Big data for small earthquakes: Computational challenges in large-scale earthquake detection
Earthquake detection – the identification of weak earthquake signals in continuous waveform data recorded by sensors in a seismic network – is a fundamental task in seismology. In this talk, I will describe the data science challenges associated with earthquake detection in massive seismic data sets. I will discuss how new algorithmic advances in machine learning and data mining are helping to advance the state-of-the-art in earthquake monitoring.
As a case study, I will present Fingerprint and Similarity Thresholding (FAST), a novel method for large-scale earthquake detection inspired by audio recognition technology (Yoon et al., 2015).
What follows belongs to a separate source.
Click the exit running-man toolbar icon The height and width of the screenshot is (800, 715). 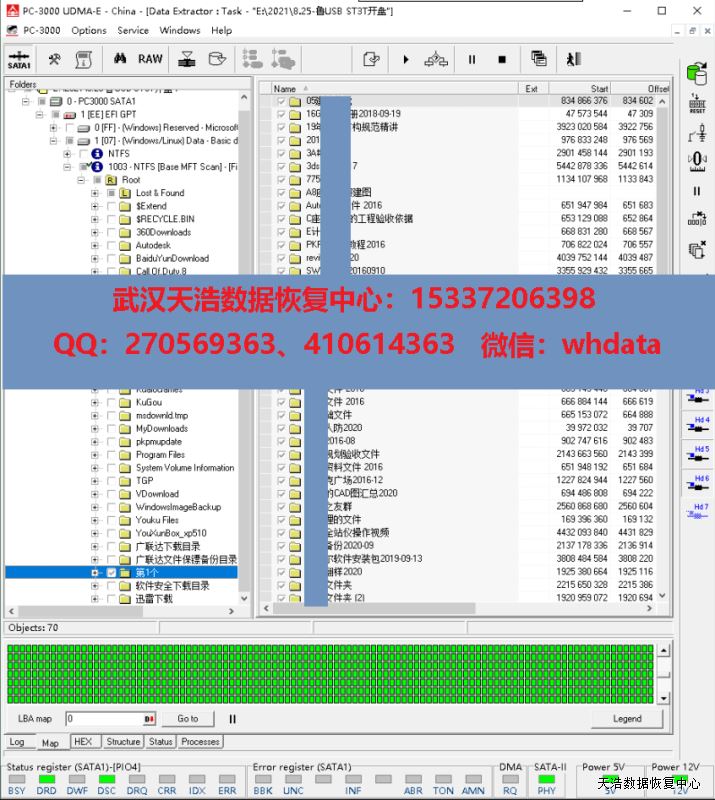point(573,59)
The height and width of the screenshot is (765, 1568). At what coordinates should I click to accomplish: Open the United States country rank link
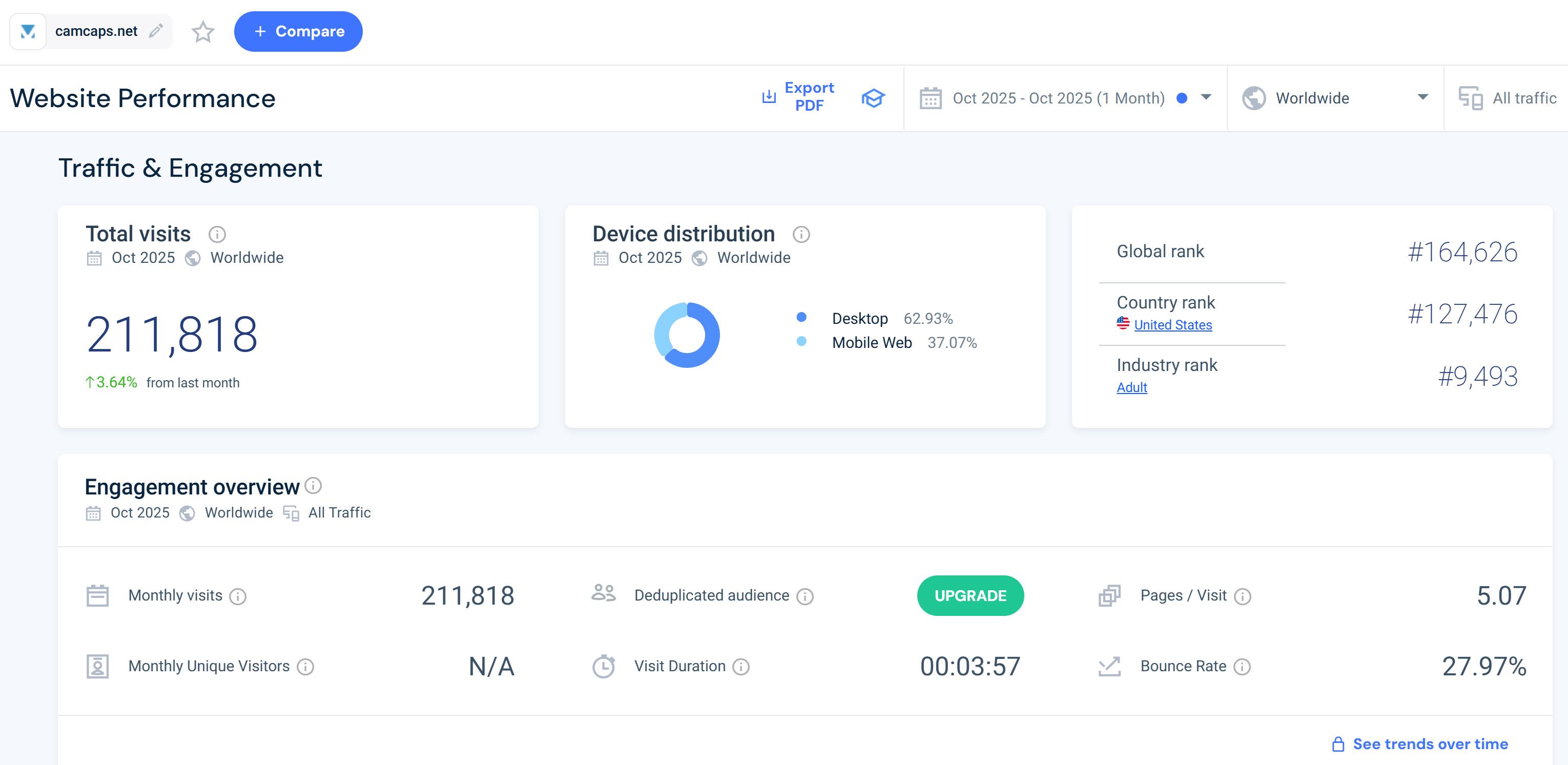point(1172,325)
FAST uses locality-sensitive hashing, a technique for efficiently identifying similar items in large data sets, to detect similar waveforms (candidate earthquakes) in continuous seismic data. By posing earthquake detection as a data mining problem, FAST can discover new earthquake sources without training data, which is often unavailable for seismic data sets. FAST has recently been extended to long-duration, multi-sensor seismic data sets (Bergen and Beroza, 2018; Rong et al., 2018; Yoon et al., 2019) – introducing a capability for large-scale unsupervised detection that was not previously available for seismic data analysis.
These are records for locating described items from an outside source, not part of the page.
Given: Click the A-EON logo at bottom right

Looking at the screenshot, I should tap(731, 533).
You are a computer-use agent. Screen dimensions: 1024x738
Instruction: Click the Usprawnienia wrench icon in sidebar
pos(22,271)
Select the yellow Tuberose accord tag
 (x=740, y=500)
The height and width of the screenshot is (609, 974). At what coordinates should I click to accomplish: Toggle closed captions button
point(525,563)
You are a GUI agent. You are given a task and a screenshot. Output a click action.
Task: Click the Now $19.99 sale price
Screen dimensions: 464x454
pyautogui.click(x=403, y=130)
The latest generation of earthquake detection methods, including FAST and other new approaches based on deep neural networks, reflect a broader trend toward data-driven methods in the solid Earth geosciences (Bergen et al., 2019). I will conclude the talk with a brief discussion of opportunities for collaboration between the geoscience and data science communities that will advance the state-of-the art in both fields. In particular, I will highlight how research in the emerging discipline of scientific machine learning will play a critical role in driving discovery in the Earth and physical sciences.